[Given request] Rewrite as a numbered list, with blank lines omitted, the records from the line with "You are a computer-use" up to and including the last line of the records.

— Begin —

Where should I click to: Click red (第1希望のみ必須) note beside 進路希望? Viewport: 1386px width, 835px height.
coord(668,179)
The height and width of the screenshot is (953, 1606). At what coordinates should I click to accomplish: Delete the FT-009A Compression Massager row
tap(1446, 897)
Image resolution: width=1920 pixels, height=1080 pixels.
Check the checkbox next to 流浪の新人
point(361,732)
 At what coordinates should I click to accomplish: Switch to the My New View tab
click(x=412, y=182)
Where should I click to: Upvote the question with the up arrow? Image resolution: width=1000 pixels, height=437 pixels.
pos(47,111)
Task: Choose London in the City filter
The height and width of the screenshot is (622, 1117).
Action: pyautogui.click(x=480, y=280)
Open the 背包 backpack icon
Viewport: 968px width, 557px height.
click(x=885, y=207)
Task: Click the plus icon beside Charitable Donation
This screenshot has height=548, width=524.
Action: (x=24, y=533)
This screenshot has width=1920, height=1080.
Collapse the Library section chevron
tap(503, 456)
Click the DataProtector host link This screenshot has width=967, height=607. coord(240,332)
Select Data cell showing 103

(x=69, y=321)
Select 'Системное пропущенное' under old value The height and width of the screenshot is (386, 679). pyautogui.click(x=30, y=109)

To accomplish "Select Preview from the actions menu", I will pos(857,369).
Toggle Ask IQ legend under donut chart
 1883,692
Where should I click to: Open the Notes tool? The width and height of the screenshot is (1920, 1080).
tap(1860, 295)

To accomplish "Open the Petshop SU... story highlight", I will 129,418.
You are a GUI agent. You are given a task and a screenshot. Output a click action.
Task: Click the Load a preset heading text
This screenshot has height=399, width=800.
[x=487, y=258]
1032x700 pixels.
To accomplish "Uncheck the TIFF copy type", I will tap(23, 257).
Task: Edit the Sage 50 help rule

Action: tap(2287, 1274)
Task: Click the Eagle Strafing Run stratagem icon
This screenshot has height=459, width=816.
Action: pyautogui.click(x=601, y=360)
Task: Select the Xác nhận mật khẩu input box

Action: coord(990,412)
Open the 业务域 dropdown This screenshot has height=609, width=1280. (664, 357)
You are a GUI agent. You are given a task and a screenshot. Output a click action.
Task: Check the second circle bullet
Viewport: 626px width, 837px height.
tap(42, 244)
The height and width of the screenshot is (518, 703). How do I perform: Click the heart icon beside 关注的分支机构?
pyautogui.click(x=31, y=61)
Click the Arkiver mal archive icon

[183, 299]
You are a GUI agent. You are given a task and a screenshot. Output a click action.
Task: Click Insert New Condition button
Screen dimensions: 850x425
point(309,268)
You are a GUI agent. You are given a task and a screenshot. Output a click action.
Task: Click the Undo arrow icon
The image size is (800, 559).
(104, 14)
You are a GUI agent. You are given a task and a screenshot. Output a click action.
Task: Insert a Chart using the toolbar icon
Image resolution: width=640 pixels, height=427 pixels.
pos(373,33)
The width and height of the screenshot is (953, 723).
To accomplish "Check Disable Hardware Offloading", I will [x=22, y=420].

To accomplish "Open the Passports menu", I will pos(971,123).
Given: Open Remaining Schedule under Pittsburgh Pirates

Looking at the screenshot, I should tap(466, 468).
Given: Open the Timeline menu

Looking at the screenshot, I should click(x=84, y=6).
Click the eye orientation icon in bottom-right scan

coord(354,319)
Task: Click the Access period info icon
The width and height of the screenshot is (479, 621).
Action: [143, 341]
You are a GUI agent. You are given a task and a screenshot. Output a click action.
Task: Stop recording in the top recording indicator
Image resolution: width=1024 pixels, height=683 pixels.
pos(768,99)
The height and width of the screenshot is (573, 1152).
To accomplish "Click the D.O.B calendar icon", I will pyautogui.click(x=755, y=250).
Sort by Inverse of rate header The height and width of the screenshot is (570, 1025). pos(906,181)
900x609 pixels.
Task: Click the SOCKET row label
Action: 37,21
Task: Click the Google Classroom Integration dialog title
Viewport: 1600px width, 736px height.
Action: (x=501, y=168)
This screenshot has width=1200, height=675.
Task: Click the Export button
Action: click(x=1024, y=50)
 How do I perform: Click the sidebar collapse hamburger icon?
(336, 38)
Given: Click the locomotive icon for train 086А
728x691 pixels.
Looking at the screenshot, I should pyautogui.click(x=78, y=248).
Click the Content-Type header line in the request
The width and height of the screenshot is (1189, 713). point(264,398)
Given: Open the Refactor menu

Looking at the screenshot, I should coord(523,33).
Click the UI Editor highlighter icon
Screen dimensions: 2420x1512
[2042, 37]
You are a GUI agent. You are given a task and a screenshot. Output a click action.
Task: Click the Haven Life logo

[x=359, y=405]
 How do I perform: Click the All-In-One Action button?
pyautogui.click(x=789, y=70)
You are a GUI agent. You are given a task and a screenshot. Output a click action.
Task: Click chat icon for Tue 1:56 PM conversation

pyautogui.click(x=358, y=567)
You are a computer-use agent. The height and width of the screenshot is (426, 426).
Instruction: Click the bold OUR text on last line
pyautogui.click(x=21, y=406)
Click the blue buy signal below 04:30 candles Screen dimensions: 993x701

— End —

[Completed exercise]
1. You are a computer-use agent. The height and width of the screenshot is (426, 426).
2. Instruction: Click the bold OUR text on last line
3. pyautogui.click(x=21, y=406)
4. Click the blue buy signal below 04:30 candles Screen dimensions: 993x701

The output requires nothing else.